**Activities:**
- A) Using the passage on prominent atheists and their fathers, answer these questions:
(i) Where did the money to support Jacob Freud's family come from?
(ii) What was the occupation of Thomas Hobbes's father?
(iii) How old was Ludwig von Feuerbach when his father returned?
- B) Write the next part of the passage on prominent atheists and their fathers, picking up after its final sentence.

What of Freud’s own father? Jacob Freud was weak and unable to provide for his family. The money for their support came from his wife’s family. Jacob was also passive in the face of anti-Semitism, whereas his son greatly admired courageous resistance and was himself courageous. Moreover, Sigmund Freud wrote that his father was a sexual pervert. Now, Jacob used to read the bible with his son, and he became increasingly religious over the years.
Another example of a prominent atheist with a poor paternal relationship is Thomas Hobbes. His father was an Anglican clergyman. Although the exact circumstances are unknown, he got into a fight with another man in the churchyard, following which he abandoned his family.
As for Ludwig von Feuerbach, his father abandoned the family and lived with a married woman in the same town, then returned after the woman died. Feuerbach was twenty at the time of his father’s return. It is also to be noted that his father’s nickname was “Vesuvius”.

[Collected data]
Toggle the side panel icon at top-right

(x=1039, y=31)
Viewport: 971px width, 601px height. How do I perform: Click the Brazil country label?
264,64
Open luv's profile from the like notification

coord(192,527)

**Answers by item number:**
- A)
(i) From his wife's family.
(ii) He was an Anglican clergyman.
(iii) Twenty.

- B)
Schopenhauer was rejected by his mother, and his father committed suicide when Schopenhauer was sixteen.
Nietsche’s father died when he was four. Camus and Hume also lost their father’s in early childhood.
Our contemporary Madeleine Murray O’Hare also had an unhappy family life. She often fought with her father, and on one occasion tried to kill him with a butcher’s knife. We cannot know the reason for her hatred, but it probably was not without cause.
Another well-known living atheist is Albert Ellis, who developed rational emotive therapy. He founded an institute here in New York City. I once engaged in a debate with Ellis, during which I made the same arguments I make here. Afterwards, Dr. Ellis told me that my arguments did not apply to him, as his relationship with his father was fine. I said something about the large number of exceptions to any general truth in the field of psychology. However, some time afterward when I was describing my position to an acquaintance, he exclaimed, “Why, that sounds just like Albert Ellis!” I asked for an explanation.
Ellis grew up in New York. His mother did not function well, and his father was a philanderer who abandoned the family when Ellis was twelve. He and his brother had to take care of their mother and themselves. As an adult Ellis is polite to his father, but we can only guess how great the pain of his childhood must have been.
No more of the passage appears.